Following his latest release The Kingdom Revealed, papercut artist and author Rob Ryan shares his own story with Make It Shabby. Find out how he began and his hopes for the future in our interview:
How long have you been papercutting for? How did you begin and when did you realise that you had such talent for creating designs that people wanted for themselves?
I think I started about the year 2000 so 14 years, about that long.
I went to Art College. That was the beginning; I went to school and I liked doing Art so they led onto each other. I didn’t do it because I thought people would like it. I did it because I enjoyed doing it and I thought I was good at it and I liked it myself. Whether people like it or not is neither here nor there really, you do it because you have a need to do it and you are trying to create something.
I suppose the first time you sell something is the first time you realise somebody wants it. The first time I sold a picture was in the Peacock Public House in Mansfield Road in Nottingham. Me and my friends were at college and had a little exhibition in the saloon bar of the pub. I put up a picture and a woman asked to buy it. I can’t tell you the exact date but I can tell you the year within one year or two, I think it was 1983 or 1984.
We just did a whole edition of the Stylist, about 40 pages for their Christmas issue. It was the whole magazine so it’s a massive thing. Earlier this year I did a book, “The Kingdom Revealed” which is the second part of a trilogy. I’ve done lots of things in between but those are the two really big projects of 2014.
Apart from work, how much of a part does art and creativity play in your life?
The two aren’t divided, its not like I go to work and become an artist. The two are one thing – I don’t have a job, I am an artist. I don’t stop when I come home from work, I don’t switch off having ideas. It’s one thing for me.
Did you always want to run your own business and work for yourself?
This goes with the territory of being an artist, if you are an artist you work for yourself. I pretty much decided to do that when I signed up for a Fine Art course.
What advice would you give to other artists who are just starting out?
I don’t really have any advice, everybody is different and I wouldn’t want to give people the same advice that I’d give myself, I don’t know if it would work for somebody else. Hold on to your receipts! If you can do that, it’s quite handy.
What has been the highlight of your artistic career so far?

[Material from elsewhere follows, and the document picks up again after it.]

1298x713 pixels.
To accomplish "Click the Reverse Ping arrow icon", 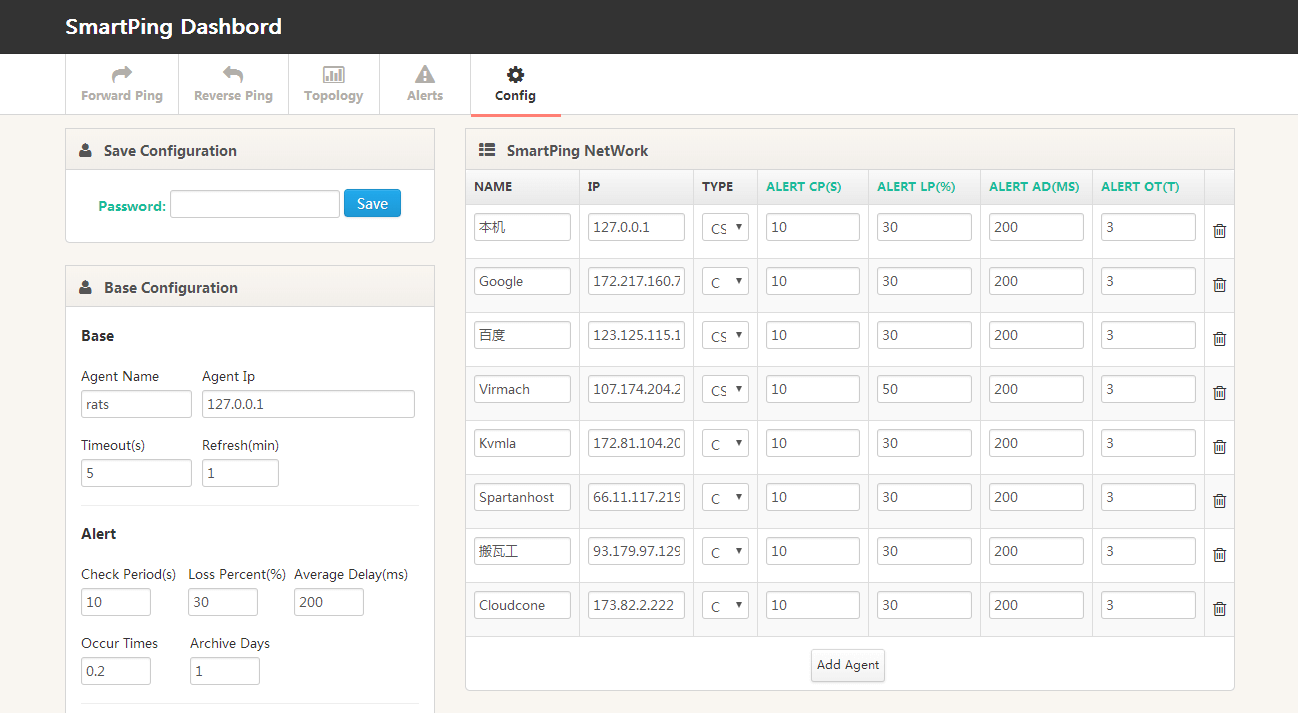I will coord(233,74).
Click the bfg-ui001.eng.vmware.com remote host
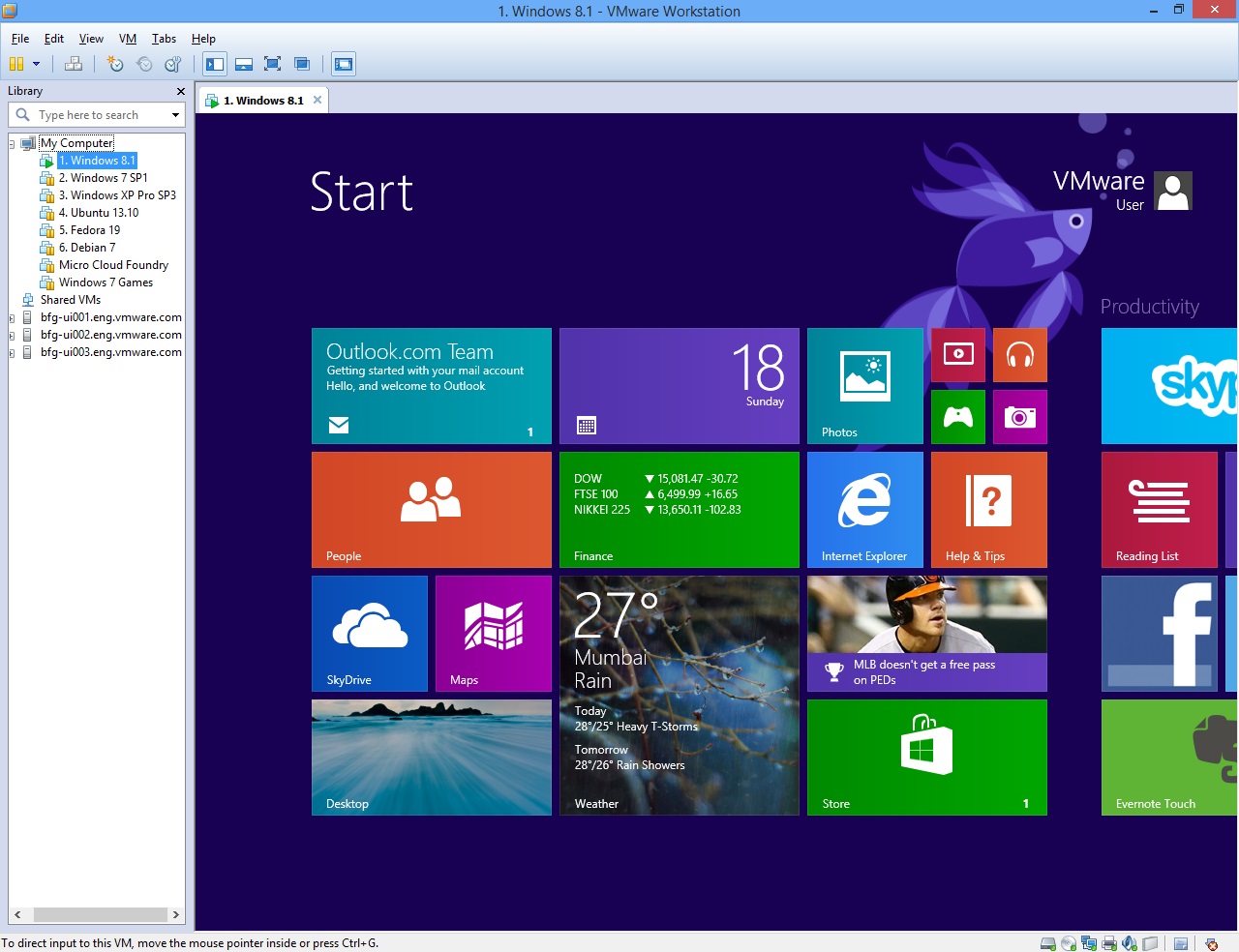Viewport: 1239px width, 952px height. [111, 317]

I did a floor for the UCLH Macmillan Cancer Centre. It’s permanent and people can see it and get something out of it when they are visiting this hospital. I don’t know what the pinnacle of my career is or even how you judge that but I guess that this will be seen by a lot of people at a difficult time and is something they might benefit from looking at.
Finally, what are your hopes for the future of your work?
Not getting bored with it and always being interested in doing new things. Really that’s it in a nutshell, to keep loving my work and loving doing it.